Fragment tekstu ->
/---
• Czesław z Katowic
    02.12.2011 16:25
    "Nie ma faktów, są tylko ich interpretacje,"

    dlaczego ksiądz mówi
    " chciałoby się powiedzieć."
    Przecież, jak to się potocznie określa, "TAKIE JEST ŻYCIE", albo może "TAKA JEST UŁOMNA NATURA CZŁOWIEKA" że:
    "W cudzym postępowaniu widzimy to, co chcemy zobaczyć."
    Natomiast nie mogę sie zgodzić ze stwierdzeniem:
    " Pal sześć, gdy dotyczy to prywatnej oceny zachowania sąsiadów. Gorzej, gdy takie uprzedzenie bierze górę w ocenie policji, prokuratury, sądu."

    bo każde uprzedzenie, a może "spojrzenie Kalego"
    (Kalemu ukraść krowę to zły uczynek ale jak Kali ukraść krowę to dobry uczynek" - to wyjaśnienie dla młodych nie czytających lektur).
    jest złe i należy unikać uprzedzeń i sądów (tak często podpowiadanych i podkręcanych w mediach)
    Czesław z Katowic
  • "obserwator"
\---
Podane wpisy ->
/---
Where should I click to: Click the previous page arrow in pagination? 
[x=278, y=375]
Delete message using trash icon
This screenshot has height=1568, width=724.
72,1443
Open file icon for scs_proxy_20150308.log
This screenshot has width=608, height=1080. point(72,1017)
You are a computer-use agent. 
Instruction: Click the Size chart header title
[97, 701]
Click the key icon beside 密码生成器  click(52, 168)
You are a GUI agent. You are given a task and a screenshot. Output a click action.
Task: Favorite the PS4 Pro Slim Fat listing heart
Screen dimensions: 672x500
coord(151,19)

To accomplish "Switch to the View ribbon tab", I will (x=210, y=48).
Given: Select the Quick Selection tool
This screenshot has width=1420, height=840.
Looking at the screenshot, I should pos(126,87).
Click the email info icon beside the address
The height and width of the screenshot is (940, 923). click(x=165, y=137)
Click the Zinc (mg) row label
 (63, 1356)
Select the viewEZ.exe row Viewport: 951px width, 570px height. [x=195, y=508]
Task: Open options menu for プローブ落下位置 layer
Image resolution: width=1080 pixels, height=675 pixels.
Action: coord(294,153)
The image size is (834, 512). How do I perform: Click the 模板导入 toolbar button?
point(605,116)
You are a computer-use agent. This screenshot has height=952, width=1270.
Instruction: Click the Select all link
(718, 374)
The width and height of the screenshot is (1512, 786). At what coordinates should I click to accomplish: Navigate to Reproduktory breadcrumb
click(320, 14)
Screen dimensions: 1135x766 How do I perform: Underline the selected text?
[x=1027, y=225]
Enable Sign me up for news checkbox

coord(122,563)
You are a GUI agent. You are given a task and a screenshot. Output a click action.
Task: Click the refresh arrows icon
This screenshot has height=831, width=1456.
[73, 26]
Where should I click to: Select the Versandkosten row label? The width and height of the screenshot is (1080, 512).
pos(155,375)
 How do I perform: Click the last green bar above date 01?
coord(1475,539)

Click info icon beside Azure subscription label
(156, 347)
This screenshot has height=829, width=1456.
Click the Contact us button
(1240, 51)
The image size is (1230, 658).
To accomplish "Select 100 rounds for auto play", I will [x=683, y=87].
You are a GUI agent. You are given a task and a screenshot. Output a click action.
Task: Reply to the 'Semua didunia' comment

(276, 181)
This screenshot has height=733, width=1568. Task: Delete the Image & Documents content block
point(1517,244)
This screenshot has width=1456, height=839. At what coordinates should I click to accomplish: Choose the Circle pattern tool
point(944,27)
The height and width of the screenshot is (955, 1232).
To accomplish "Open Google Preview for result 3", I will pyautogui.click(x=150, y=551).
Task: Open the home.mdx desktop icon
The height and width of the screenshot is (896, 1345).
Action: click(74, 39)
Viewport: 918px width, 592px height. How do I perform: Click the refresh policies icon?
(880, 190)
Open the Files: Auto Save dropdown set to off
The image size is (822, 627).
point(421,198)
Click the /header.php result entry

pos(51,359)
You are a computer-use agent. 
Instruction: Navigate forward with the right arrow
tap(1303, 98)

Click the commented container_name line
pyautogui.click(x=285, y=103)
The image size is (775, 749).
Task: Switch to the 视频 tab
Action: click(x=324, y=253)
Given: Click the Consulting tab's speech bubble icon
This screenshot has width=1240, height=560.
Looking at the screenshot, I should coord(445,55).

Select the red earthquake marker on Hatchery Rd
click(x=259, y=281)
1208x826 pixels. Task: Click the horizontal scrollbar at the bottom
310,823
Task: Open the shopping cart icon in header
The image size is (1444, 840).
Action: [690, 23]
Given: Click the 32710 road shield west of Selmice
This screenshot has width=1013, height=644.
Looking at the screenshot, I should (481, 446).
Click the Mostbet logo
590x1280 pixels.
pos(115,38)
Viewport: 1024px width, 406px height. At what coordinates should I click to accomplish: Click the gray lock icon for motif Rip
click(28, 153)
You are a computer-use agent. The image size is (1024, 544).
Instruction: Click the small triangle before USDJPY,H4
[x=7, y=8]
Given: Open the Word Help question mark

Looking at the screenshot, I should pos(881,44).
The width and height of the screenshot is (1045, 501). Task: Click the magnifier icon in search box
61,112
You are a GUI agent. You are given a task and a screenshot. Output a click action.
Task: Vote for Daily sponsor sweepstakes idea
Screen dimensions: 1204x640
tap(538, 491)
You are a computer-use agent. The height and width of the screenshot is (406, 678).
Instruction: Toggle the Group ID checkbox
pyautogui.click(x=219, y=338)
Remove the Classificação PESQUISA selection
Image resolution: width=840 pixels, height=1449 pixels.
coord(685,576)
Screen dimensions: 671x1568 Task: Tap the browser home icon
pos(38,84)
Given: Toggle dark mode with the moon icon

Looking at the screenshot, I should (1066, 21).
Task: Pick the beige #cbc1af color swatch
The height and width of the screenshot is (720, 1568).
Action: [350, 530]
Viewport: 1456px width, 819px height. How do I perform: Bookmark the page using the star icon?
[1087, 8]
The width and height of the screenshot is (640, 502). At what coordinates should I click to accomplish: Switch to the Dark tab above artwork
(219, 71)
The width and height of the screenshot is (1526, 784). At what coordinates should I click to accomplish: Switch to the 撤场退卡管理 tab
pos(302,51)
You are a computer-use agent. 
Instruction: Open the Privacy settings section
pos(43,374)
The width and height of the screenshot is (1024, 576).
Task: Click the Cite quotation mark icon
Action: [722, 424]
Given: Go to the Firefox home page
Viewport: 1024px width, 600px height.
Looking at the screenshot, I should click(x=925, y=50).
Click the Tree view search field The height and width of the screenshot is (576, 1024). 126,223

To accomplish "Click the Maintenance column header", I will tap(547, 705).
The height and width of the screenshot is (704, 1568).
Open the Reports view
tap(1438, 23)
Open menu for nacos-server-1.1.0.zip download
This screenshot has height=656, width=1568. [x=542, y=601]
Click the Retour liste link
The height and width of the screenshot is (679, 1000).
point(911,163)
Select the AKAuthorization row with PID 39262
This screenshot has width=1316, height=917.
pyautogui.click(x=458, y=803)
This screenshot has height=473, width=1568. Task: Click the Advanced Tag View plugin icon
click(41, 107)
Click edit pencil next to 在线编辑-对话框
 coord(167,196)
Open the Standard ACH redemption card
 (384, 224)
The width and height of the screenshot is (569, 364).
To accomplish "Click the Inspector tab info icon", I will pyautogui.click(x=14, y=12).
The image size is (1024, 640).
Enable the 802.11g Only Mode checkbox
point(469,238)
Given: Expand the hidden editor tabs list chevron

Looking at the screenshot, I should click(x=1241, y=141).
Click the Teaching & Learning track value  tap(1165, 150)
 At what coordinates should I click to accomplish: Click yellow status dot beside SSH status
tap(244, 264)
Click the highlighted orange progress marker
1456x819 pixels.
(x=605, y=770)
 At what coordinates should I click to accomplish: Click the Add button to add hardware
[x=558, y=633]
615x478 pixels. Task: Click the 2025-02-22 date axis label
\---
Cel ćwiczenia -> Co, według komentarza, widzimy w cudzym postępowaniu? Wpisy nie mają tu żadnego znaczenia.

Wynik zadania -> W cudzym postępowaniu widzimy to, co chcemy zobaczyć.